— START OF Excerpted records —

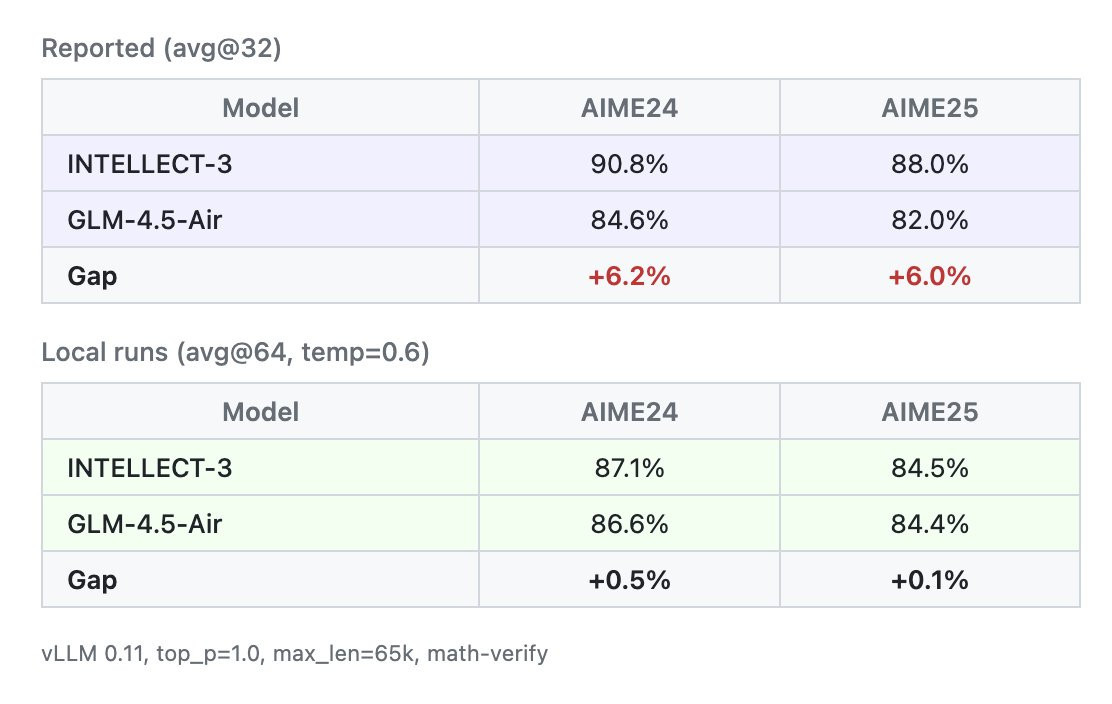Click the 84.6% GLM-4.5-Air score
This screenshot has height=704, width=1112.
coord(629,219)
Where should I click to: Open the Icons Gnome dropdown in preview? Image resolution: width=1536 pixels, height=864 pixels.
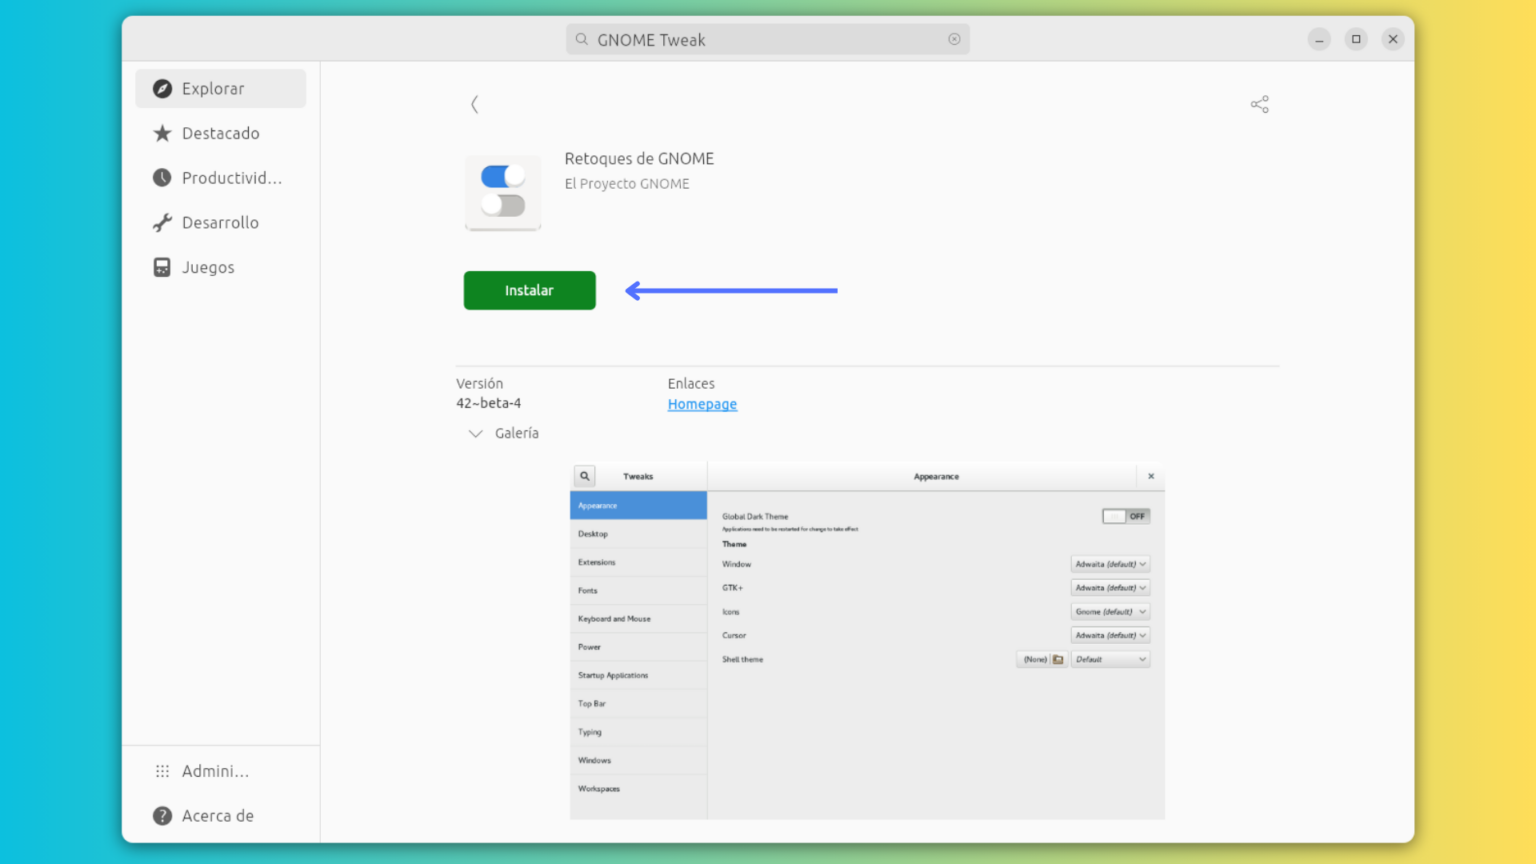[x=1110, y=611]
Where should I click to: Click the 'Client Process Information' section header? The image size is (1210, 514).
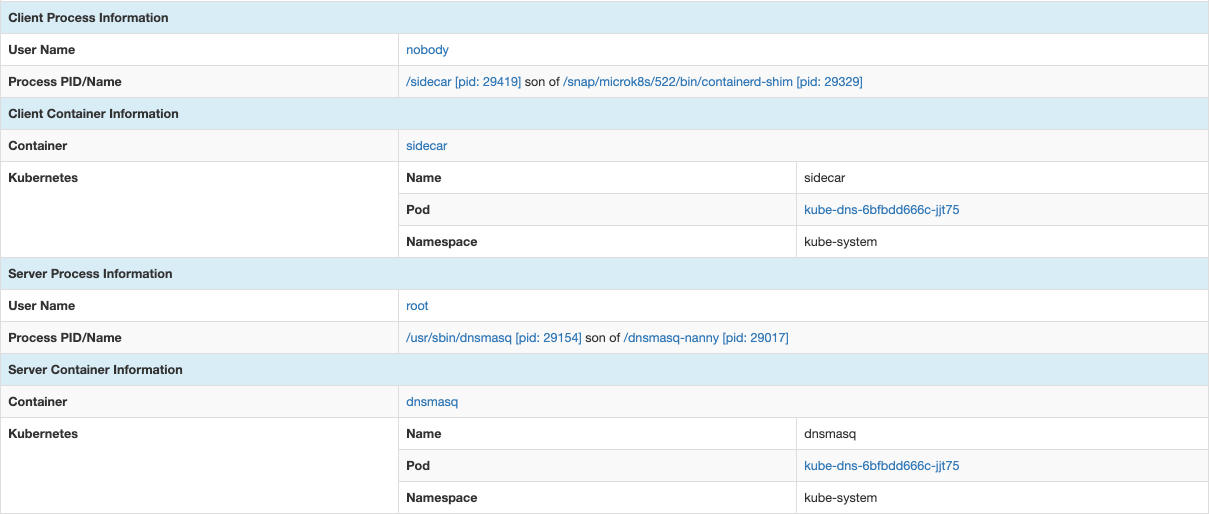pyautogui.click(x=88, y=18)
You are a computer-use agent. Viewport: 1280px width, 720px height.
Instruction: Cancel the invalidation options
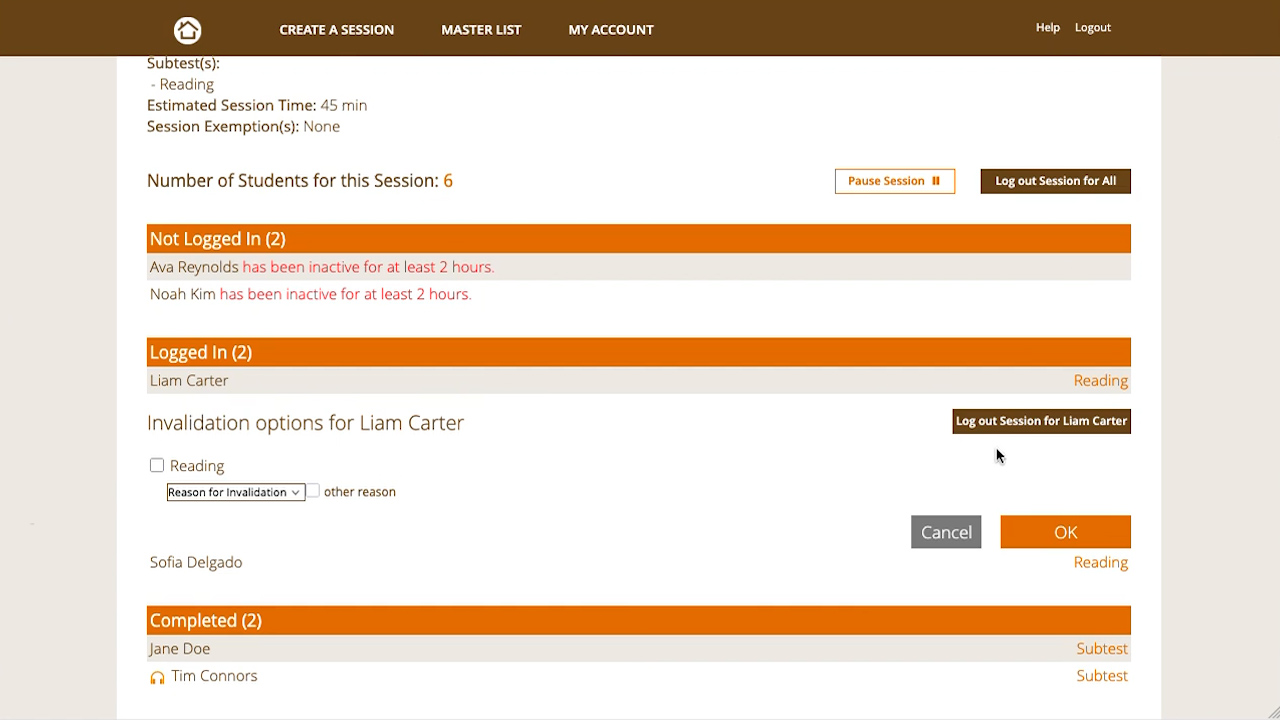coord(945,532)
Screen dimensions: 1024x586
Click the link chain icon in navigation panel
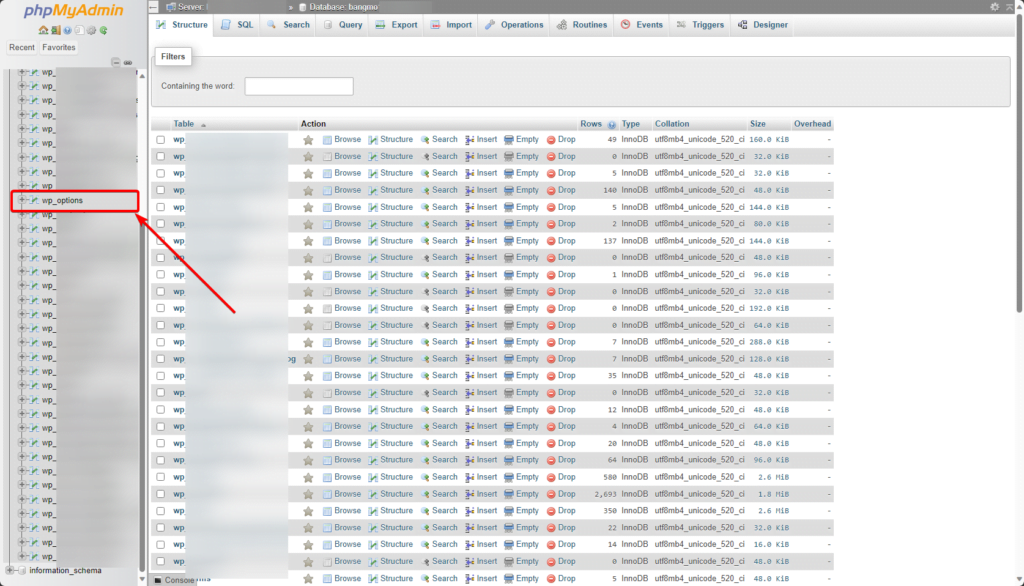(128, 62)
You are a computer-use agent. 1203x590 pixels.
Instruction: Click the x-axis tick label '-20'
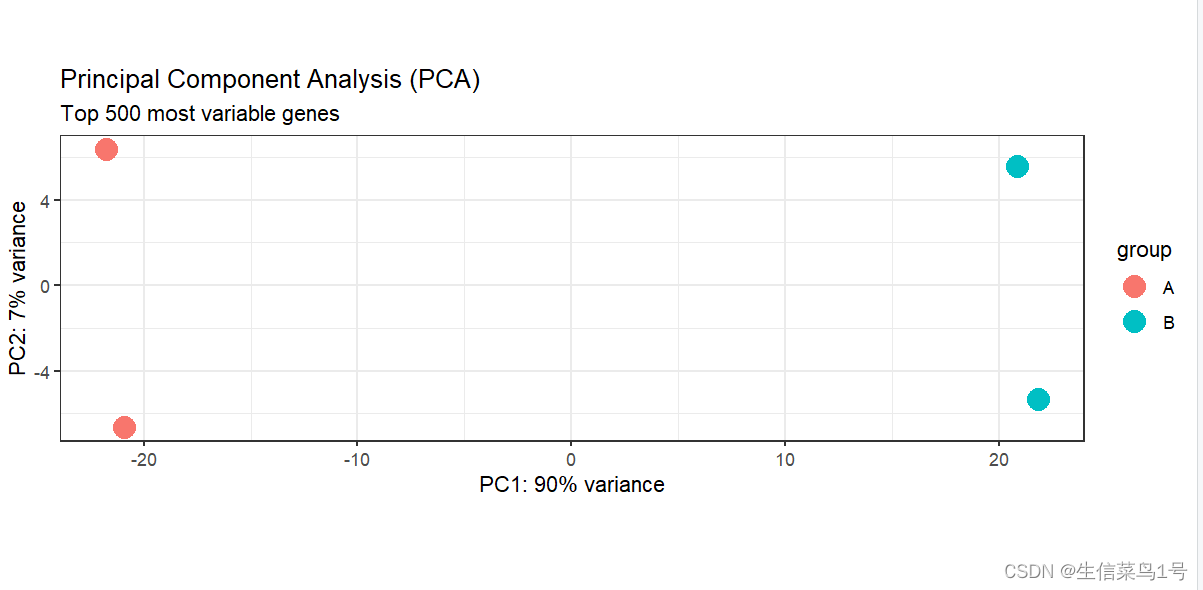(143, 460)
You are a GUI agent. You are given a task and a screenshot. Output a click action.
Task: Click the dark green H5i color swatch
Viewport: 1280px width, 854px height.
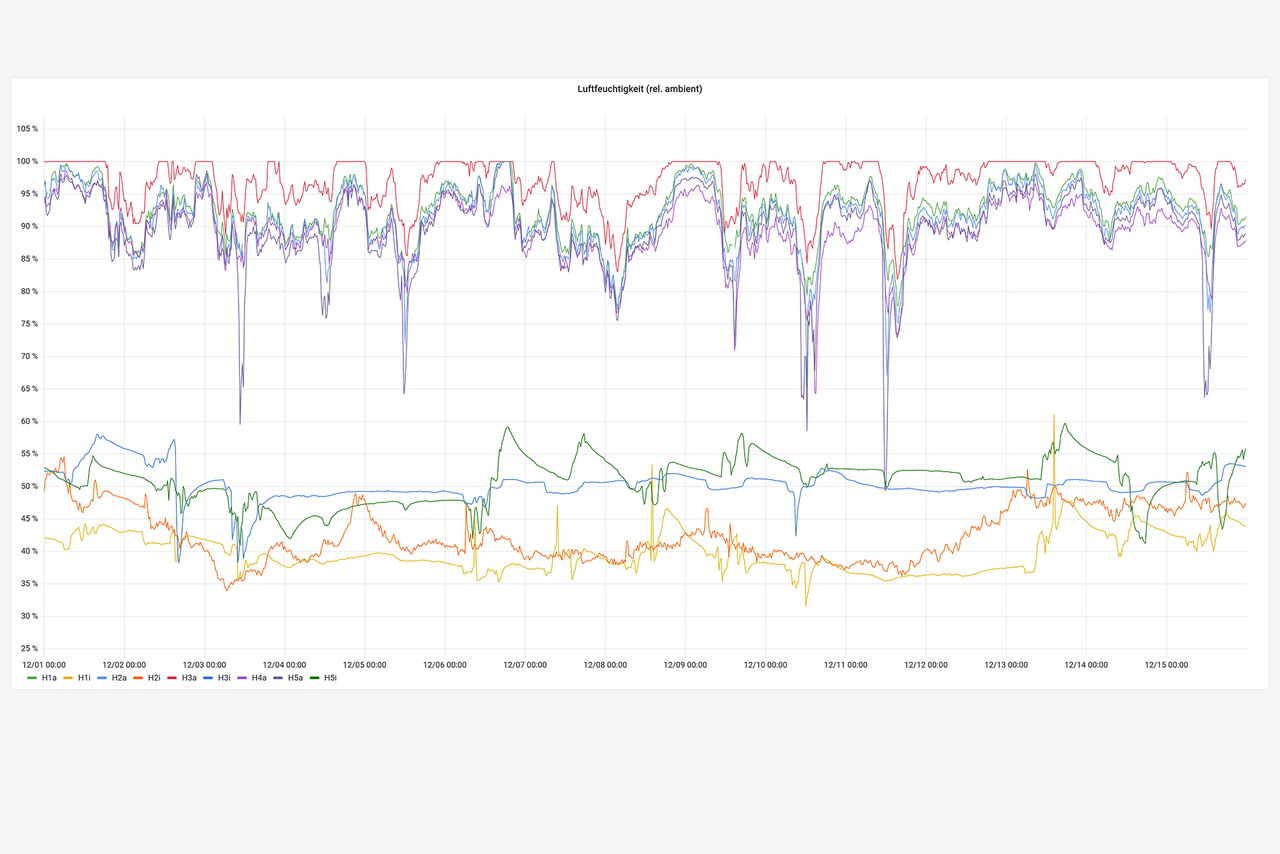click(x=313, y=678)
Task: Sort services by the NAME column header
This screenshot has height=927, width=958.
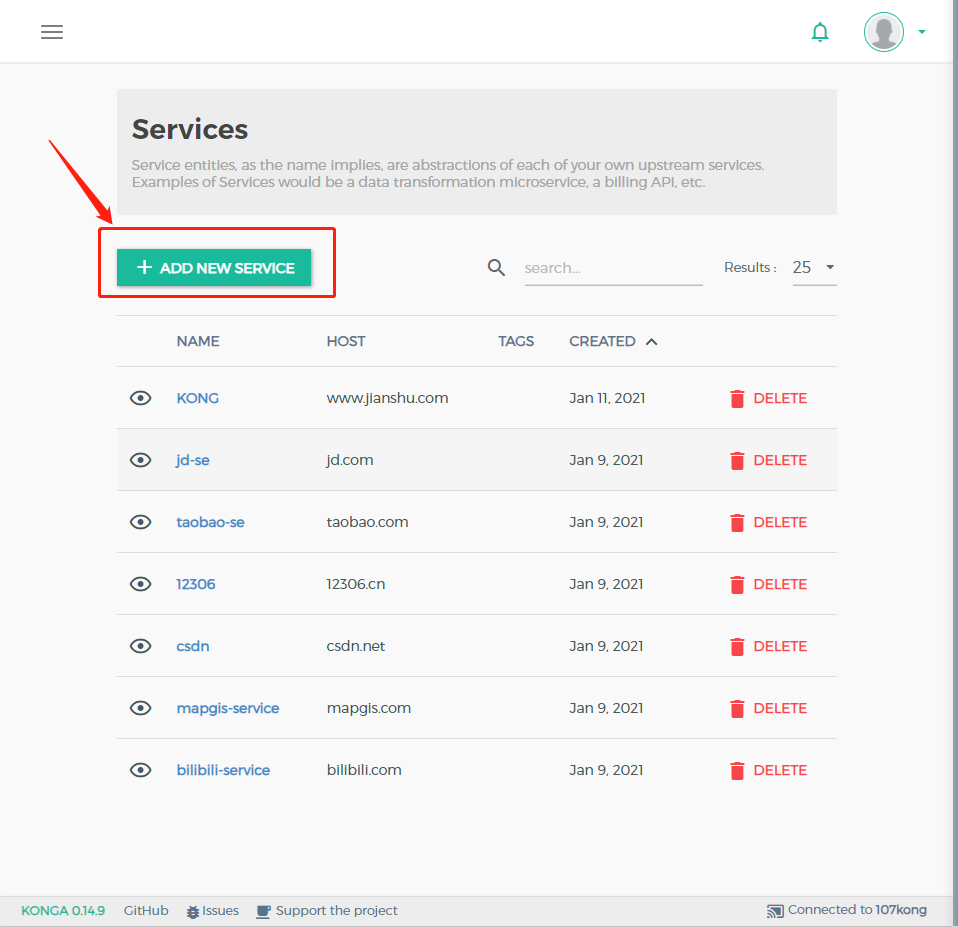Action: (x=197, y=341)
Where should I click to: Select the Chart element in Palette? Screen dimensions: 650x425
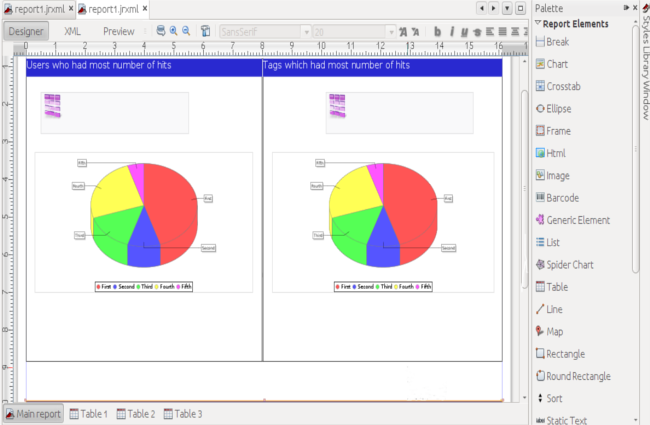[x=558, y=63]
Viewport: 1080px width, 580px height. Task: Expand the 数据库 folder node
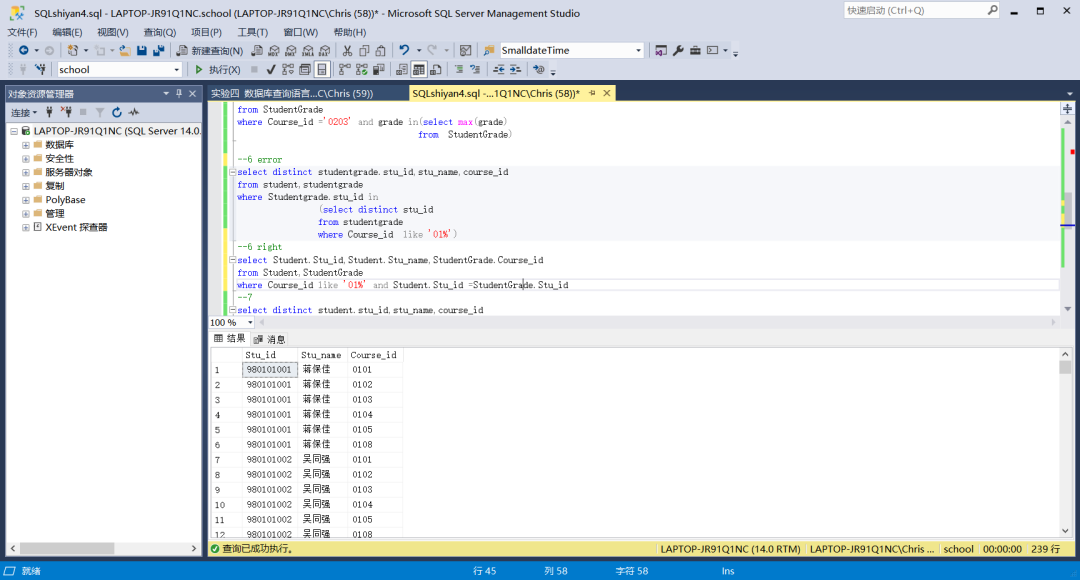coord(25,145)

— END OF Excerpted records —

Goal: Reproduce word for word the lines of the listing between the line containing "Where should I click to: Open" and the line containing "coord(945,532)", inclusive, and leave the pictures out.

Output for this exercise:
Where should I click to: Open the Icons Gnome dropdown in preview? Image resolution: width=1536 pixels, height=864 pixels.
[x=1110, y=611]
Where should I click to: Click the 'Client Process Information' section header? The image size is (1210, 514).
pyautogui.click(x=88, y=18)
You are a computer-use agent. Viewport: 1280px width, 720px height.
Instruction: Cancel the invalidation options
coord(945,532)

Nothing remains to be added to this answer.